I returned from an overnight party this afternoon, agitated to go out again after a proper shower and a change into something comfortable. The neighborhood coffeehouse gave me the last of its brew on clearance before closing its doors. So I sat outside in a common area tucked away between two buildings. The management of this urban strip mall had stepped up in the last few years, upgrading it with new storefronts, outdoor seating and water fountains. On one of the newer outdoor couch I noticed a shopping cart parked in a corner, piled high with homeless essentials: backpack, empty bottles, shopping bags stuffed with unseen objects. The lady sleeping next to it was dressed in clean shirt and pants. Her summer hat looked crooked around the edges but also stylish in a way. She covered her face with one arm but I could see her snowy hair and weather lined face. She looked Asian in some ways, like one of those grandmas who had came across the ocean to visit her child and grandchildren. They pushed strollers around the park in the afternoons and did Tai Chi there in the morning. Occasionally you'd see them gather around the stone benches next to the park playground in a pot-luck party, chattering in languages that sounded familiar yet not quite understood.

This woman was alone. Perhaps because of this she seemed to resemble all yet no one ethnicity in particular. I wanted to ask if she needed help, yet she slept soundly, feet propped up on the wooden handle and arms blocking her eyes so I couldn't see whether she was really sleeping or simply tired. I set down with my books and my drink, deciding not to intervene. A few mall workers came by a few minutes later, making a racket with their trash emptying and leaf blowing. When I looked up again the lady had gotten up, grabbing an empty bottle from a neighboring table with the type of slow walk reminiscent of a recovering stroke patient. I tried to walk up to her but the cleaning crew blocked my way, their arms strategically stretched out in front of me wherever I turned as if to keep me from bodily harm. Their equipment covered my voice, and the whole thing seemed a bit fruitless and absurd in the end when I gave up. She wobbled away with her shopping cart towards the back of buildings where no shoppers typically went, her floppy brimmed hat and her polyester mint green pants flapping gently with each step. From this angle, her clothes seemed to be from a thrift store or a discarded donation pile left on the curb on trash days. She disappeared around the bend surprisingly quickly, as when I finally freed myself from the maze of workers stepping all around me I couldn't find her trace. Nothing remained between the white stucco walls of the buildings, and the now clean concrete patio floors, empty outdoor furniture. The whole scene of her being next to me, close enough for a conversation, a touch, had vanished like a dream. When I questioned the workers about her whereabouts, they shook their heads and shrugged their shoulders the way my son did whenever I asked him about missed homework, lost jacket after field trips. 

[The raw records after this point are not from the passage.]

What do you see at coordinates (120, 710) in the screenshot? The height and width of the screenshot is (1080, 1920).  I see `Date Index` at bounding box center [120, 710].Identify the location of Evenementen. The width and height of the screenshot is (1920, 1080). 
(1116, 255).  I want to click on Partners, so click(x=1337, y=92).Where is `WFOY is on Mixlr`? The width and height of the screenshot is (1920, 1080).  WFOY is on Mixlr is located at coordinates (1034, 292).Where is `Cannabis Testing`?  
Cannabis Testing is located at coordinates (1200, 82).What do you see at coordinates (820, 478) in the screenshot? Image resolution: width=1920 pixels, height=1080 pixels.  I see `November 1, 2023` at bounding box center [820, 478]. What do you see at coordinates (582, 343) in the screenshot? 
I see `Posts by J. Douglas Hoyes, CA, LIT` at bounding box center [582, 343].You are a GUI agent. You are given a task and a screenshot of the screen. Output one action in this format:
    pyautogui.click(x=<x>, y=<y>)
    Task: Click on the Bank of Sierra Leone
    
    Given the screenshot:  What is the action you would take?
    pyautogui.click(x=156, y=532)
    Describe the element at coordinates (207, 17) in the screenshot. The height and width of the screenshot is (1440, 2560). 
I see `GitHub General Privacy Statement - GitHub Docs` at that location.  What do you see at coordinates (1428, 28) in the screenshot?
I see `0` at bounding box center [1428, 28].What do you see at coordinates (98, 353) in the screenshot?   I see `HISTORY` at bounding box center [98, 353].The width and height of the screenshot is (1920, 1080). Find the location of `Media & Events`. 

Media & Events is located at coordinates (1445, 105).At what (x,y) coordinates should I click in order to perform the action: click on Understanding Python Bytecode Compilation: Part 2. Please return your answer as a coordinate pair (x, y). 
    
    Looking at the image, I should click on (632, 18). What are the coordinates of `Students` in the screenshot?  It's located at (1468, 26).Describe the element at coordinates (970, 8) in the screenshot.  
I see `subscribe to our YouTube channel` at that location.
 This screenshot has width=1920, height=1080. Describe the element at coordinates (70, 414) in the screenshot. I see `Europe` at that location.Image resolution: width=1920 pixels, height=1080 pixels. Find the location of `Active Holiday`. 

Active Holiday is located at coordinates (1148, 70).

I lingered in the mall for another half an hour, eating a quick dinner that seemed exorbitantly expensive at $11. After that the evening out crowd rushed into the restaurant, surrounding my table with the kind of loud chatter you only find in American restaurants. It was still early, the summer sun high overhead, so I kept my sunglasses on and read quietly until the tide of crowds finally irritated my server, and he asked me for the 3rd time whether there was anything further he could help me. Quickly I paid and left the hubbub of this rich, clean and classy world with free flowing wine and grass fed sirloin burgers piled high next to wild caught Alaskan shrimp bowls.

Home, quiet, unassuming in its worn edges and patient with my ceaseless washing of the old sofa covers, was extra sweet after that. I sighed and cooed into my floppy cushions and ten-year-old blankets. Memories of the homeless lady lingering in the back of my mind like a negative image, fainting into a recess but ready for a special kind of light, to bring it to exposure.